"New Flame" is a song recorded by American singer Chris Brown. It was originally released as a promotional single from Brown's album on March 5, 2014. This version only featured American rapper Rick Ross as a guest artist. A few months later, a day after the 2014 BET Awards were held, the single version of the song featuring Ross and American R&B singer Usher was released on June 30, 2014, as the fifth official single from his sixth studio album X. The song peaked at number 27 on the US Billboard Hot 100 and number 10 in the United Kingdom.

Music video
A music video for the song was released on August 14, 2014. Rapper Tyga makes a cameo appearance in the video.

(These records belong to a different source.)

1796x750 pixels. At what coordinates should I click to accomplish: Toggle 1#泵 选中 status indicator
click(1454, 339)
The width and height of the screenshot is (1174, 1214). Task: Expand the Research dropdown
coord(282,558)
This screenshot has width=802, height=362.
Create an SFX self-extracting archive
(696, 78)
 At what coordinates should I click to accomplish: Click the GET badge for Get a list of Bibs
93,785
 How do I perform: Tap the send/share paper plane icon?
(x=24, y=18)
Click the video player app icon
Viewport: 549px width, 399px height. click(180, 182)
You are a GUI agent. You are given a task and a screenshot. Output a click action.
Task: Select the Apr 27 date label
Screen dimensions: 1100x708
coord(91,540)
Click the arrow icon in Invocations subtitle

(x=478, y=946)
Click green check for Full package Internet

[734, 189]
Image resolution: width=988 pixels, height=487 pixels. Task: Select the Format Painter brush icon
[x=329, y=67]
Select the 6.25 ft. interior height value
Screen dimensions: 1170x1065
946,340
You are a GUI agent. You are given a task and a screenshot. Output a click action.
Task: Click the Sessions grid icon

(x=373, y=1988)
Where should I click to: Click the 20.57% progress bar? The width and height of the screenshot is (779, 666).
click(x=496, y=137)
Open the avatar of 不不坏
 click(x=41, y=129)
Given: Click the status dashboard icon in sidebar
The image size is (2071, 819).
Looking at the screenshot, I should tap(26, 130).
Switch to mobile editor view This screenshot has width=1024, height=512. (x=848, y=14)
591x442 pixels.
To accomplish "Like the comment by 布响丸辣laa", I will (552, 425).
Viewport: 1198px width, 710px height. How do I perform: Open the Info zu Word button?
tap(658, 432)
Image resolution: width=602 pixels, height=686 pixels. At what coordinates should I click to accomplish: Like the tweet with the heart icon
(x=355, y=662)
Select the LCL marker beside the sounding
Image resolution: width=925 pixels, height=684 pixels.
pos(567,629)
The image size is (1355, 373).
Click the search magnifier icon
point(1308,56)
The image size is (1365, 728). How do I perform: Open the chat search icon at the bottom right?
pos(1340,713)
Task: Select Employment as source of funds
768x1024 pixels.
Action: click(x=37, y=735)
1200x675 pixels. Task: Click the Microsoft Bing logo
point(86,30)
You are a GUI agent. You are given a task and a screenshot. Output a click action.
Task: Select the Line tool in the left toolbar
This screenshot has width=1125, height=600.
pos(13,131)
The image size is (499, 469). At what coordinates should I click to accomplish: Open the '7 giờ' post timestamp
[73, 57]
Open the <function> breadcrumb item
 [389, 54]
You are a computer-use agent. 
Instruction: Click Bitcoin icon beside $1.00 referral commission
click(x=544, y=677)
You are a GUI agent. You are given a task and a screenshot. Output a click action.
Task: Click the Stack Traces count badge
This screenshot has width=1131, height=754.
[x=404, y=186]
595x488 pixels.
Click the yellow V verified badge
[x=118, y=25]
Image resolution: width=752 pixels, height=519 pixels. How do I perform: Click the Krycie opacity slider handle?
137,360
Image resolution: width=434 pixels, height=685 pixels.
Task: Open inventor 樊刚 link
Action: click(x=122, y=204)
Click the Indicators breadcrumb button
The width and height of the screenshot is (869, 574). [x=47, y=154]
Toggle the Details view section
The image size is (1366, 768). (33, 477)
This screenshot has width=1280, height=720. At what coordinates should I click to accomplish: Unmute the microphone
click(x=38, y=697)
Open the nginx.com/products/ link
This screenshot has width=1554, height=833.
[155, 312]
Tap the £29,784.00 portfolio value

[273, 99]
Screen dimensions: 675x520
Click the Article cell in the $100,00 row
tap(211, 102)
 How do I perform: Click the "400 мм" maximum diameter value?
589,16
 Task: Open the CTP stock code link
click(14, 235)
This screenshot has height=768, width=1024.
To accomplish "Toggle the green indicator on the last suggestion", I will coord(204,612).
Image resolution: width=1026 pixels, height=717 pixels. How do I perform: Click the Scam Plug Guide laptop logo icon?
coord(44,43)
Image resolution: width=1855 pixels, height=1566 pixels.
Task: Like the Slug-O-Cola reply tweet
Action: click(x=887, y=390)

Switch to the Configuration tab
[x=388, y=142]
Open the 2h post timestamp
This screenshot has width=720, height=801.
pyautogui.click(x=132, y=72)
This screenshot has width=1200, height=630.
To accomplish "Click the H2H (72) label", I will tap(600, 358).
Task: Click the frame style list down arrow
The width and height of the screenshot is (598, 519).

The video starts with Chris Brown standing in a white location wearing white clothing. The visual then shows Brown standing in the front fire. Usher appears standing in a high large structure upon a pool with a girl wearing a red colored long dress. When the visual comes to rapper Rick Ross, he's shirtless in a white room and sitting in a white chair. The music video ends with Chris Brown and some dancers are dancing in the front of fire.

Chart performance
The single peaked at number 27 on the US Billboard Hot 100 chart and spent a total of 22 weeks on the chart. It also peaked at number six on the US Hot R&B/Hip-Hop Songs chart and spent 26 weeks on the chart. On November 10, 2017, the single was certified double platinum by the Recording Industry Association of America (RIAA) for combined sales and streaming equivalent units of over two million copies in the United States.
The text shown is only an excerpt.